[RECORDS TO USE Boundary: Start]

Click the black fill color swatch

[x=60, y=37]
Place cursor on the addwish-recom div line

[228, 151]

[RECORDS TO USE Boundary: End]
[RECORDS TO USE Boundary: Start]

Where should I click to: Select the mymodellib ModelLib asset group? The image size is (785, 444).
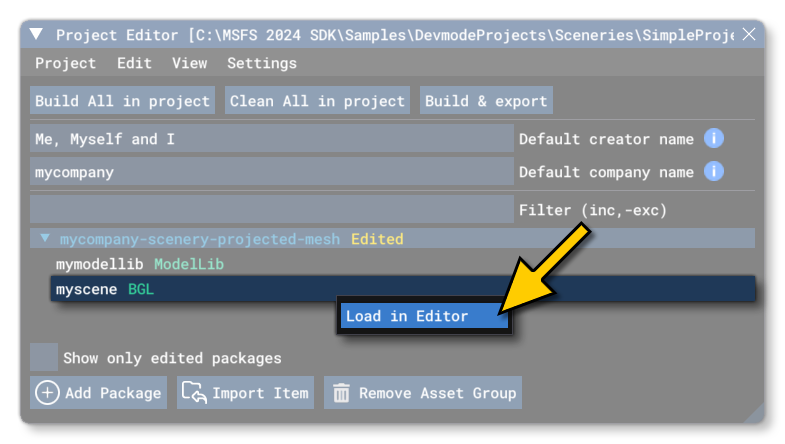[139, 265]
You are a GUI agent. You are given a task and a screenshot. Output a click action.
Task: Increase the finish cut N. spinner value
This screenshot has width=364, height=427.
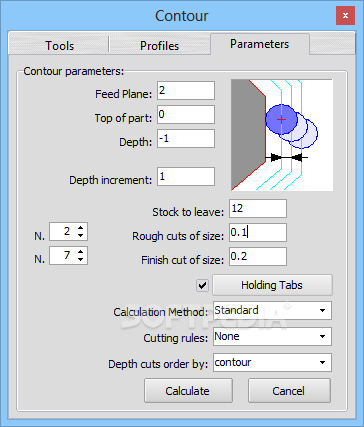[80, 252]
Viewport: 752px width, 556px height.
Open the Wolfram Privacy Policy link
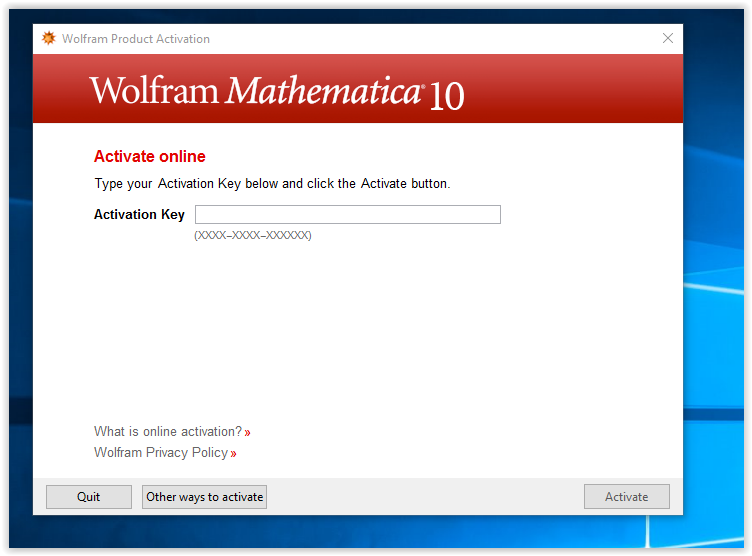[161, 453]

[RECORDS TO USE Boundary: End]

TASK REQUIREMENTS> In the listing above, find the line containing "Where should I" and the line containing "Task: Increase the", then return both of them and every line between, exactly, without pictures.

SOLUTION TO THE EXERCISE>
Where should I click to: Select the mymodellib ModelLib asset group? The image size is (785, 444).
[139, 265]
You are a GUI agent. You are given a task and a screenshot. Output a click action.
Task: Increase the finish cut N. spinner value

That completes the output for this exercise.